Kamis, 29 November 2007

Actinic Purpura

Background

Actinic purpura is a benign clinical entity resulting from sun-induced damage to the connective tissue of the dermis. Actinic purpura is characterized by ecchymoses on the extensor surfaces of the forearms and the dorsa of the hands that usually last 1-3 weeks.

Bateman first described the condition in 1818 when he noted dark purple blotches and determined that they were due to the extravasation of blood into the dermal tissue. Hence, it is sometimes called Bateman purpura.

It is common in elderly individuals and usually occurs after unrecognized minor trauma to the respective areas.

Pathophysiology

The purple macules and patches of this condition occur because red blood cells leak into the dermal tissue. This extravasation is secondary to the fragility of the blood vessel walls caused by ultraviolet radiation–induced dermal tissue atrophy. This atrophy renders the skin and microvasculature more susceptible to the effects of minor trauma and shearing forces. The insult to the skin is typically so minor that isolating it as a cause of the ecchymoses can be difficult.

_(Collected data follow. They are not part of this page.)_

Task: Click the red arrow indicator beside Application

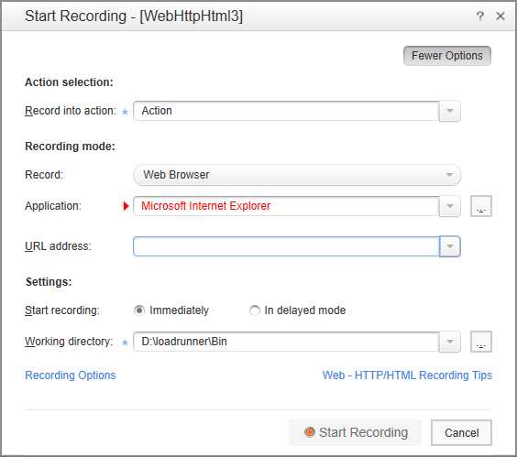Action: coord(126,206)
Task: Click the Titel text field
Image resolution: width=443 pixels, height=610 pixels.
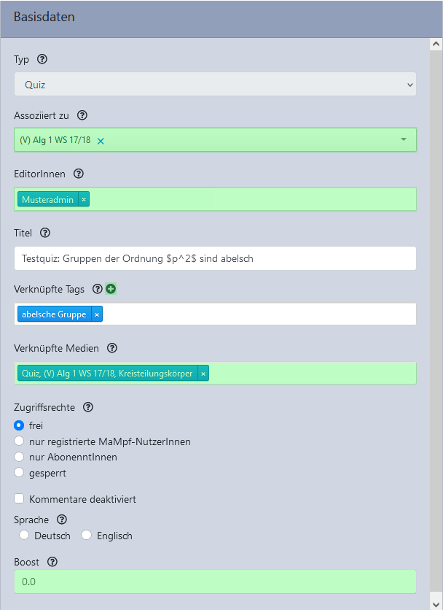Action: click(215, 258)
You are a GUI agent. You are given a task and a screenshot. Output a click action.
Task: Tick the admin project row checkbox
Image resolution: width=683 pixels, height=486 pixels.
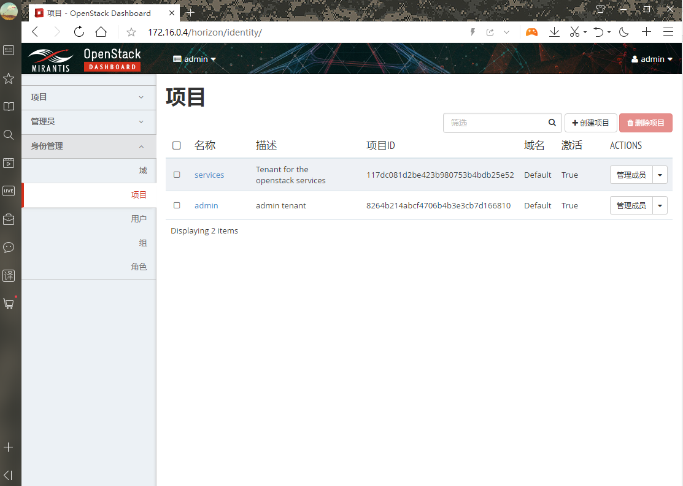pos(177,205)
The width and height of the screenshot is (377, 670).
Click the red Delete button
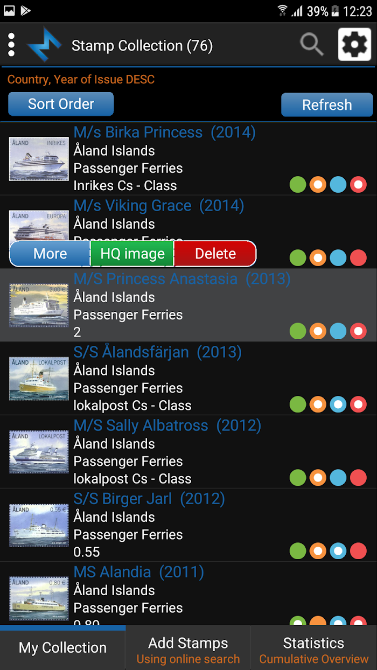215,254
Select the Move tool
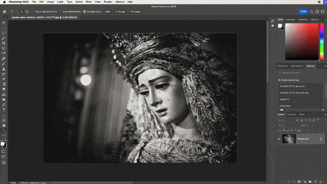This screenshot has height=184, width=327. pos(4,22)
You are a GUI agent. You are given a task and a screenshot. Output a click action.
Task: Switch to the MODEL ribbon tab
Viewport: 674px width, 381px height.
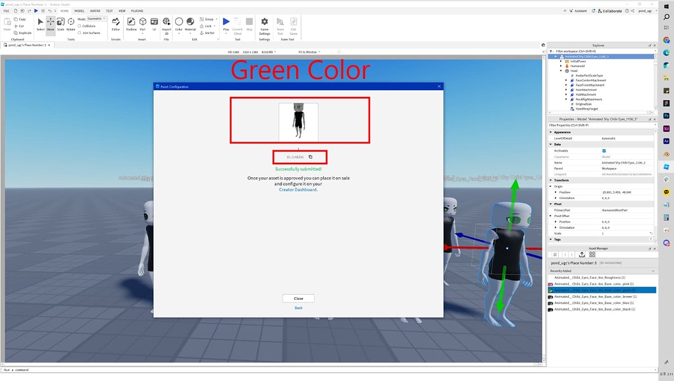78,11
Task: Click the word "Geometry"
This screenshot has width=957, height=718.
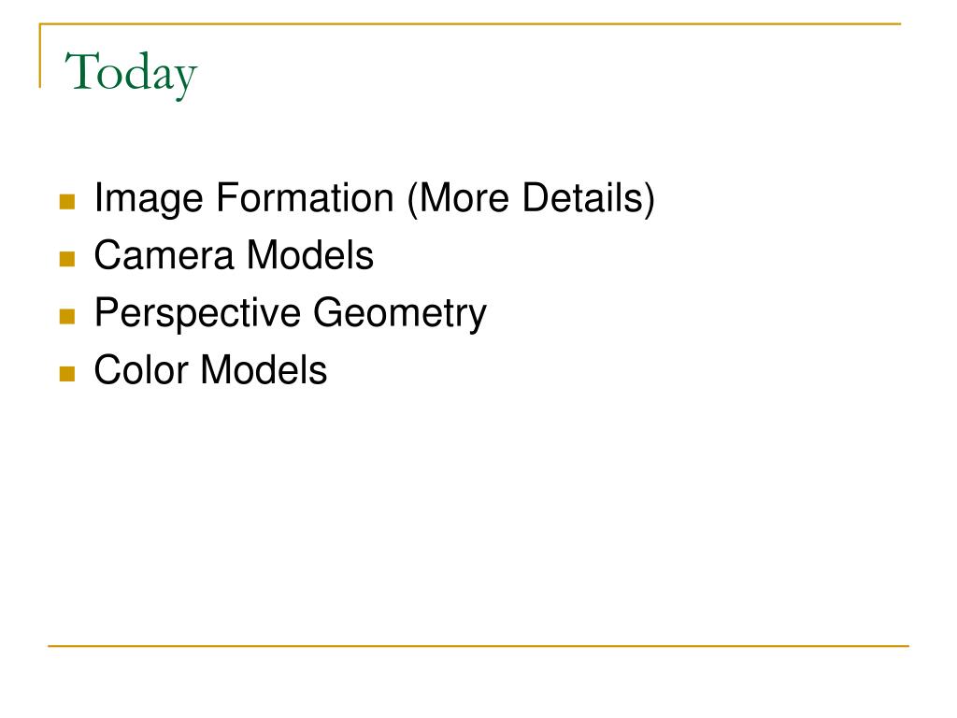Action: (400, 315)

Notably, no inflammatory component is found in the dermal tissue. The absence of a phagocytic response to the extravascular blood has been postulated to be responsible for delaying resorption for as long as 3 weeks.

Actinic purpura may be, along with osteoporosis, a sign of collagen loss in skin and bone.2 This causal loss of skin collagen has been confirmed when collagen was expressed absolutely, instead of as a percentage or ratio. That is, women have less collagen than men and it decreases by 1% a year in exposed and unexposed skin. These changes in skin collagen may correspond to changes in bone density. The hypothesis is that the changes in skin collagen also occur in bone collagen, leading to the associated changes in bone density.

Frequency

United States

Actinic purpura is an extremely common finding in elderly individuals, occurring in approximately 11.9% of those older than 50 years. Its prevalence markedly increases with years of exposure to the sun.

International

Data are not available.

Mortality/Morbidity

The ecchymoses may be cosmetically distressing and may leave dyspigmentation or scarring, but the lesions are not associated with any serious complications.

Race

The effects of chronic sun exposure with the resultant ultraviolet radiation–induced skin changes occur more often and are more pronounced in fair-skinned individuals than in others.

Sex

Both sexes are equally affected.

Age

  • Actinic purpura occurs almost exclusively in the elderly population, though it may sporadically occur in younger people.
  • The incidence varies with respect to age.
  • Approximately 2% of those aged 60-70 years and as many as 25% of those aged 90-100 years can have the purpuric lesions.
Treatment

Medical Care

  • Actinic purpura does not require extensive medical care.
    • To prevent further ultraviolet-induced damage to the skin, sunscreens that provide both UV-A and UV-B protection should be applied daily, especially to areas affected by the purpuric lesions.
    • Patients should also use barrier protection (eg, clothing).
    • Inform patients that sunscreens help prevent but do not reverse the photodamage.

  • Tretinoin has been observed to reverse many changes that occur with photodamage.
    • The use of tretinoin may be beneficial in actinic purpura because photodamage is ultimately responsible for this disorder.

    • Tretinoin increases the amount of dermal collagen and decreases the amount of abnormal elastin when applied topically. However, to the authors' knowledge, no results demonstrate that actinic purpura lesions improve with the topical application of tretinoin.

Activity

  • Advise patients with actinic purpura to limit their sun exposure by applying sunscreen daily or by avoiding sun exposure altogether.
  • Instruct patients to minimize any trauma to the skin where the purpuric lesions are present.